Situation Blindness and the Automatic Self
Human beings are social creatures. We are all deeply influenced by the situations that we find ourselves in and by the people whom we are with. Normally, this is no problem; the ways that in which groups affect us are usually healthy and adaptive. Unfortunately, our natural tendency to be influenced by groups and situations can also sometimes lead us to make poor decisions and many of the ways in which groups affect us are difficult to spot without practice. We call this tendency to be unconsciously influenced by groups and situations situation blindness, and with practice, we can become less susceptible to its negative consequences.

One of the goals of the Heroic Imagination Project’s education program is to teach people about the psychology involved in their everyday social interactions. We believe that illustrating the psychological mechanisms behind various forms of group influence (e.g. conformity, the bystander effect, and obedience) through research examples, engaging media, and real-life stories, will help individuals to recognize and resist the negative aspects of these forces when they encounter them in their everyday experiences. We also provide research-based, skill-building activities which teach people how to widen their range of adaptive responses to challenging social situations.

“The Pause Button” How to Create Space for Reflection in Between Stimulus and Response

One way we teach people to change their behavior and social dynamics is by utilizing a concept we call “the pause button.” The idea is that when we are automatic, we have little control over how we react to stimuli from our environment:

Automatic Behavior: Stimulus à Reaction

However, when we become mindful, we enter a state in which we can choose our response.

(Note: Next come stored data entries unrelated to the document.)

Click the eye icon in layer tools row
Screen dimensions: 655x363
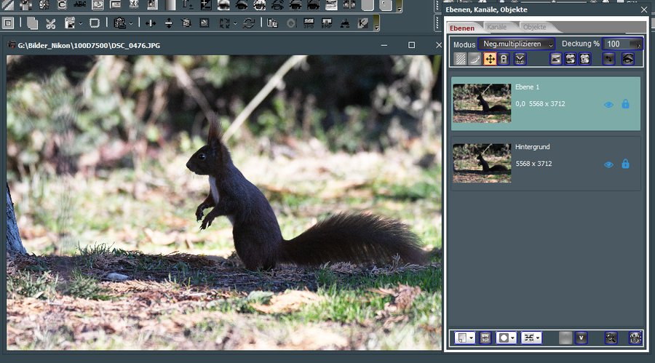(x=627, y=59)
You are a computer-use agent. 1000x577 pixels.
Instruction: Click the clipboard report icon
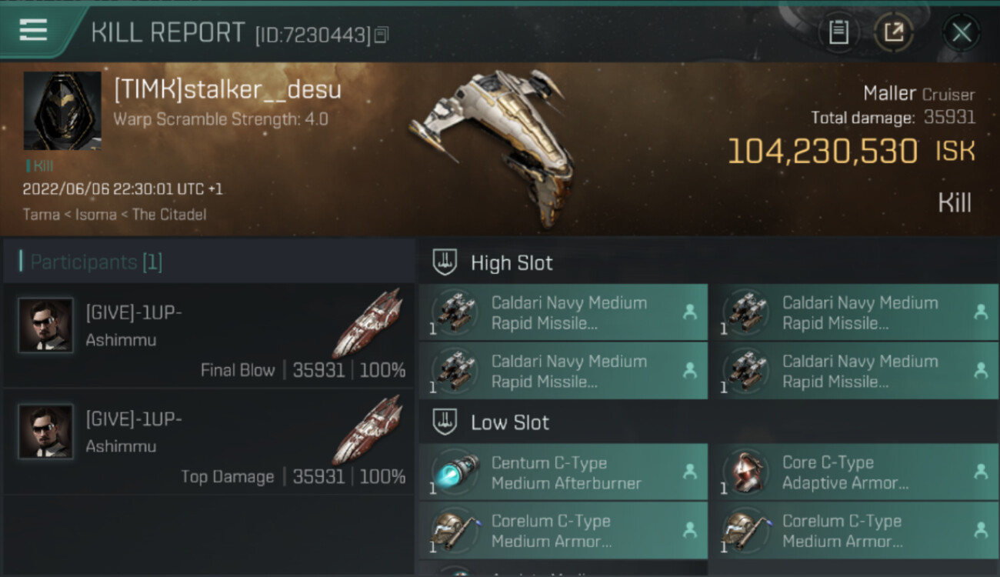point(838,32)
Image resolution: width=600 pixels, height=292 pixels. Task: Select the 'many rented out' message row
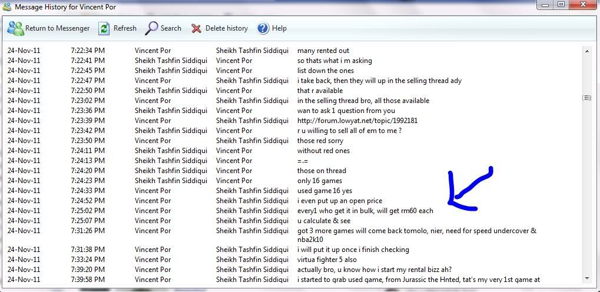click(323, 51)
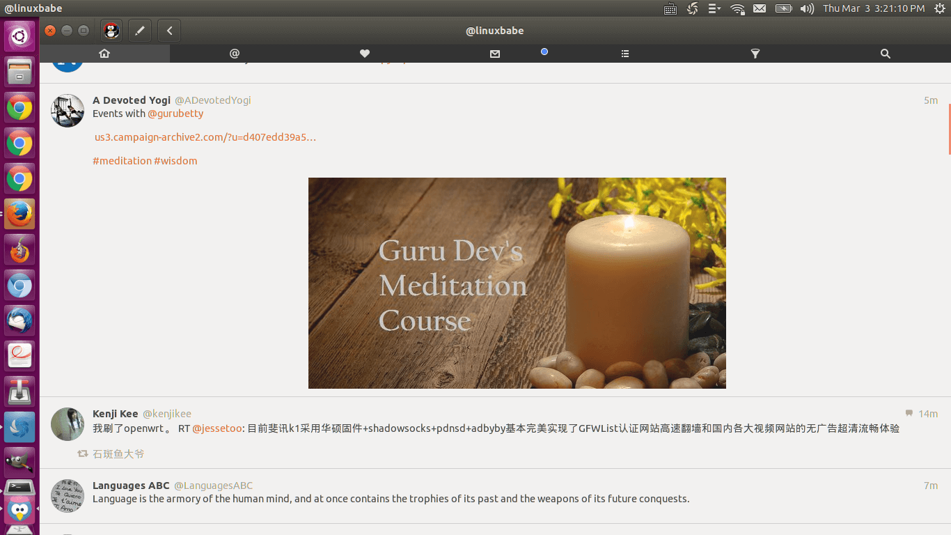This screenshot has width=951, height=535.
Task: Open the Direct Messages envelope tab
Action: [x=495, y=54]
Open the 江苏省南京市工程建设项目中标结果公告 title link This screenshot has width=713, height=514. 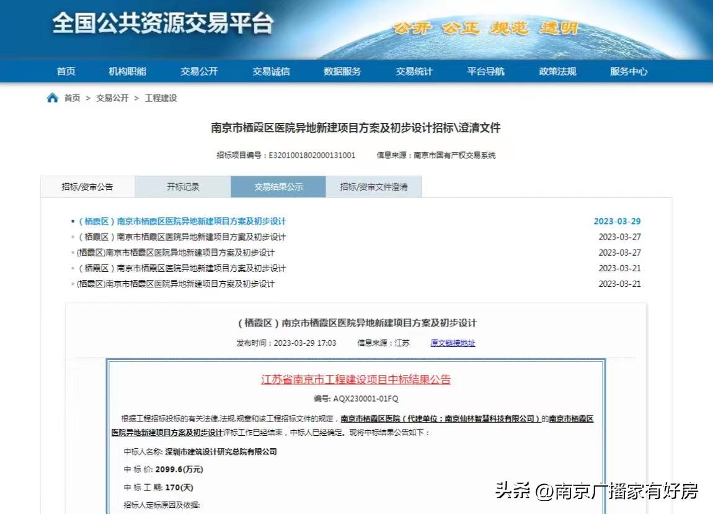pyautogui.click(x=357, y=379)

This gives a great deal of freedom over how we allow our situations to include us and the possibility to change our thoughts, feelings, and behavior.

Mindful Behavior: Stimulus à “Pause” à Chosen Response

Here is a more detailed list of what how you can use a moment of mindfulness to change your automatic tendencies:

1)  Bring Yourself Fully into the Present Moment
2) Check for Automatic Behavior
3)  Consider Alternative Options
4)  Select a Preferred Response

Learning to pause before reacting is a skill which can be practiced and improved. It can be used both before and after exposure to a situation. You can build a habit over using the pause button both in association with specific situations or general cues from the environment, as well as certain thoughts and feelings. Over time this practice helps us to gain additional influence over the choices we make, and ultimately the people who we become.